My screen reader needs to know in advance exactly which 
characters it needs to recognize to conserve memory.
   www.SeeScreen.com
Therefore I do need to know exactly which characters belong 
to each locale.

>
> -- 
> Mihai Nita [Microsoft MVP, Windows - SDK]
> http://www.mihai-nita.net
> ------------------------------------------
> Replace _year_ with _ to get the real email 


0
NoSpam8358 (375)
11/16/2007 1:12:44 PM
> My screen reader needs to know in advance exactly which 
> characters it needs to recognize to conserve memory.
>    www.SeeScreen.com
> Therefore I do need to know exactly which characters belong 
> to each locale.

Tough luck then. As I was saying, not possible.
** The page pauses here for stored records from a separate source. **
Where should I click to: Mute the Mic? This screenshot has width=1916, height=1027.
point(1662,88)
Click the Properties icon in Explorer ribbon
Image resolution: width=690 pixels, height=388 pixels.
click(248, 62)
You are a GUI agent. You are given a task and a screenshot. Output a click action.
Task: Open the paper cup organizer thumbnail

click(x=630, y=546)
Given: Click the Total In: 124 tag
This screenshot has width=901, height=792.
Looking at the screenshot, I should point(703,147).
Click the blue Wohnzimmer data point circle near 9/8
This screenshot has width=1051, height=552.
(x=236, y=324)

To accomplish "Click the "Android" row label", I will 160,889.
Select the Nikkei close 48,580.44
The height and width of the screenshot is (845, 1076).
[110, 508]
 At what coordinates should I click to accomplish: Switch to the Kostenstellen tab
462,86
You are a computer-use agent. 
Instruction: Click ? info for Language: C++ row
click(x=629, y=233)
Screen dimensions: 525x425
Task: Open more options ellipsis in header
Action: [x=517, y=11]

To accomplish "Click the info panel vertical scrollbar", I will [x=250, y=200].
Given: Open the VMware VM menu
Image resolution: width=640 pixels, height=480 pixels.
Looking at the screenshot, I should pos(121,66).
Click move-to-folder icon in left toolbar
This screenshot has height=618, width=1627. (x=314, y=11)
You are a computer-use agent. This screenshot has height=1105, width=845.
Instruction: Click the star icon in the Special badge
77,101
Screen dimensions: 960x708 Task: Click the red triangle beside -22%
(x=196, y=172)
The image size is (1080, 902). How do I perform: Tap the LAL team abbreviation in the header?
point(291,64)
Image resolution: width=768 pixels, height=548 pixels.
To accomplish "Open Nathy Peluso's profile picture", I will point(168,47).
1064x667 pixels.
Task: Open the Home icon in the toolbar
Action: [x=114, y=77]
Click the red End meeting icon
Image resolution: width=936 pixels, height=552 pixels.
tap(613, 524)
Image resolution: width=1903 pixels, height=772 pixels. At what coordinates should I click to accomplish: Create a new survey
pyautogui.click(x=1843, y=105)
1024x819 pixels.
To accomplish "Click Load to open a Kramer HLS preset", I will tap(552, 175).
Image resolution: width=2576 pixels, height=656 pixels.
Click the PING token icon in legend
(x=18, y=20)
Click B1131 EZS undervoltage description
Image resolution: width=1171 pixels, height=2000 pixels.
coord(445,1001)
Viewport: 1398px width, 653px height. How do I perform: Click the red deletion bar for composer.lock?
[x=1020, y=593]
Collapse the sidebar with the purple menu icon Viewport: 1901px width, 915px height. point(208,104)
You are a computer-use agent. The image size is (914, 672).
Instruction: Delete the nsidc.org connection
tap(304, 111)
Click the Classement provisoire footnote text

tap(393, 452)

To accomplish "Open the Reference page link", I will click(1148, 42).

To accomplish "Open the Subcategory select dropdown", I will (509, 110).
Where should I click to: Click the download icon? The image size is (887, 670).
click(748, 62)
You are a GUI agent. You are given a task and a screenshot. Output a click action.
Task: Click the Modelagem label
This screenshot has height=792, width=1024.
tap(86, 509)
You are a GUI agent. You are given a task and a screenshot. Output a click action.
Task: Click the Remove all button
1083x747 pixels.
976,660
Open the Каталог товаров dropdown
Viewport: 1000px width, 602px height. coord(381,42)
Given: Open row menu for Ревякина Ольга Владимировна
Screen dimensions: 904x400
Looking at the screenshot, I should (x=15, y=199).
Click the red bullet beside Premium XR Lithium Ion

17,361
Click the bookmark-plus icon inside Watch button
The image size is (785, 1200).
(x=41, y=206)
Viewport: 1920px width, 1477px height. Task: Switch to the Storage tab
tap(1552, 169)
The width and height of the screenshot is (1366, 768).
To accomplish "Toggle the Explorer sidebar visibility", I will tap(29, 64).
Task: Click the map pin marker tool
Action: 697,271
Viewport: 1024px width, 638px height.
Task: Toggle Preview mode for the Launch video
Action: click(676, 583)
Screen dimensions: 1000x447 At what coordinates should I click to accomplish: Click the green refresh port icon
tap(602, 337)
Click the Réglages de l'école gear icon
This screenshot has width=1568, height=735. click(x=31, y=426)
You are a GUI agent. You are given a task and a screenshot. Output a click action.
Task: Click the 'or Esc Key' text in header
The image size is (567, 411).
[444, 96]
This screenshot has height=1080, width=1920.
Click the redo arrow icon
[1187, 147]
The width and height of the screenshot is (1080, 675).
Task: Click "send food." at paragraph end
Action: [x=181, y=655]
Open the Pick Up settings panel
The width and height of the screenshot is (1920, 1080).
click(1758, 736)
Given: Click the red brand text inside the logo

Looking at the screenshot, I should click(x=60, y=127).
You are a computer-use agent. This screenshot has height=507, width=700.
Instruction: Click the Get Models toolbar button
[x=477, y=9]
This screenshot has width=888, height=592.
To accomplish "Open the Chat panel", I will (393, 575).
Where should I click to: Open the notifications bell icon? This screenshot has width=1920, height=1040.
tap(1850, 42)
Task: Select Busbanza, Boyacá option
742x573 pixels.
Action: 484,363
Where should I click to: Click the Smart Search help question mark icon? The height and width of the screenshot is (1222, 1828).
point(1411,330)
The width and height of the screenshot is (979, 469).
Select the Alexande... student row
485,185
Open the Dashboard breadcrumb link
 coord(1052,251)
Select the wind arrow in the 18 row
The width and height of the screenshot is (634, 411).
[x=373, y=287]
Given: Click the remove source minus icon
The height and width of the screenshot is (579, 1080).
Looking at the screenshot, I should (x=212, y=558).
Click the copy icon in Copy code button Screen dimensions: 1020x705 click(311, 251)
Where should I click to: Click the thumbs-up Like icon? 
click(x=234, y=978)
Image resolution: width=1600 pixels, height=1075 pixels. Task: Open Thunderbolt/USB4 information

And, by the way, what will your screen reader do with
me Romanian emails on my English system?
And ocasionally I go read French, Italian, Spanish.
My system is XP, uses Unicode, and I take advantage of it.

Even if you find a way to know exactly which characters
are used in each language, it is kind of pointless,
because you don't know in what language is the text
currently displayed.


-- 
Mihai Nita [Microsoft MVP, Windows - SDK]
http://www.mihai-nita.net
------------------------------------------
Replace _year_ with _ to get the real email
0
11/17/2007 9:20:34 AM
Hmmm, so if I have the ENU locale, and I'm reading a Web page from Greece, Russia, Israel,
or Qatar, your program will refuse to work because the characters I see are not the
characters of my locale?  Doesn't sound reasonable.  The Locale does not, and SHOULD NOT,
limit the characters I see on my screen.  Perhaps the reason I need to get recognition is
because I *don't* speak or read the language.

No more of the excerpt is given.